Nutrisi Pra-Latihan: Apa yang Harus Makan Sebelum Latihan
Isi
- Mengetahui Apa yang Dimakan itu Penting
- Karbohidrat
- Protein
- Lemak
- Waktu Makan Pra-Latihan Anda Adalah Kunci
- Beberapa Contoh Makanan Pra-Latihan
- Jika Latihan Anda Mulai Dalam 2–3 Jam atau Lebih
- Jika Latihan Anda Mulai Dalam 2 Jam
- Jika Latihan Anda Mulai Dalam Satu Jam atau Kurang
- Suplemen Juga Bermanfaat Sebelum Berolahraga
- Creatine
- Kafein
- Asam Amino Berantai-Cabang (BCAA)
- Beta-Alanine
- Suplemen Pra-Latihan Multi-Bahan
- Hidrasi Juga Penting
- Menyatukan Semuanya
Atlet dan penggemar kebugaran selalu mencari cara untuk meningkatkan kinerja mereka dan mencapai tujuan mereka.
Nutrisi yang baik dapat membantu tubuh Anda tampil lebih baik dan pulih lebih cepat setelah setiap latihan.
Asupan nutrisi yang optimal sebelum berolahraga tidak hanya akan membantu Anda memaksimalkan kinerja Anda tetapi juga meminimalkan kerusakan otot (1).
Inilah semua yang perlu Anda ketahui tentang nutrisi pra-latihan.
Mengetahui Apa yang Dimakan itu Penting
Mengisi tubuh Anda dengan nutrisi yang tepat sebelum berolahraga akan memberi Anda energi dan kekuatan yang Anda butuhkan untuk tampil lebih baik.
Setiap makronutrien memiliki peran spesifik sebelum latihan.

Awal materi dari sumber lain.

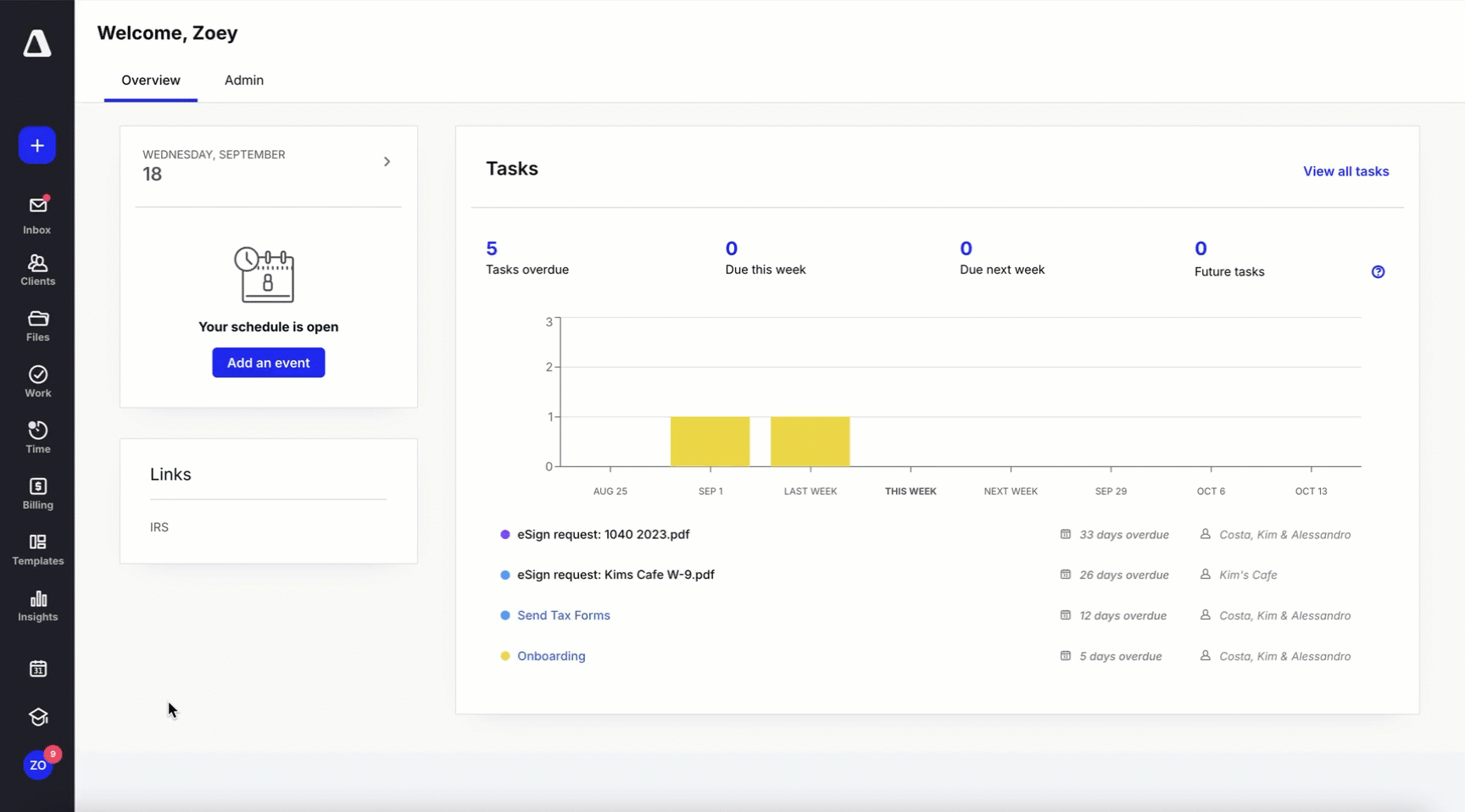Select the Overview tab
This screenshot has width=1465, height=812.
[150, 81]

Namun, rasio yang Anda perlukan untuk mengkonsumsinya bervariasi berdasarkan individu dan jenis olahraga (2).
Di bawah ini adalah gambaran singkat peran masing-masing makronutrien.
Karbohidrat
Otot Anda menggunakan glukosa dari karbohidrat untuk bahan bakar.
Glikogen adalah cara tubuh memproses dan menyimpan glukosa, terutama di hati dan otot.

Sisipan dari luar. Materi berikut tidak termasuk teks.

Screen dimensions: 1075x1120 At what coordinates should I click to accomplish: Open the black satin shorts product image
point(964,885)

Untuk latihan intensitas pendek dan tinggi, simpanan glikogen Anda adalah sumber energi utama otot Anda (3).
Tetapi untuk latihan yang lebih lama, tingkat penggunaan karbohidrat tergantung pada beberapa faktor. Ini termasuk intensitas, jenis pelatihan dan diet keseluruhan Anda (3).
Penyimpanan glikogen otot Anda terbatas. Ketika toko-toko ini habis, output dan intensitas Anda berkurang (4, 5, 6).
Penelitian telah secara konsisten menunjukkan bahwa karbohidrat dapat meningkatkan simpanan dan pemanfaatan glikogen sambil meningkatkan oksidasi karbohidrat selama latihan (6, 7, 8).
Pemuatan karbohidrat, yang melibatkan konsumsi diet tinggi karbohidrat selama 1-7 hari, adalah metode yang terkenal untuk memaksimalkan simpanan glikogen (7, 8).
Protein
Banyak penelitian telah mendokumentasikan potensi konsumsi protein sebelum latihan untuk meningkatkan kinerja atletik.
Makan protein (sendiri atau dengan karbohidrat) sebelum berolahraga telah terbukti meningkatkan sintesis protein otot (9, 10, 11).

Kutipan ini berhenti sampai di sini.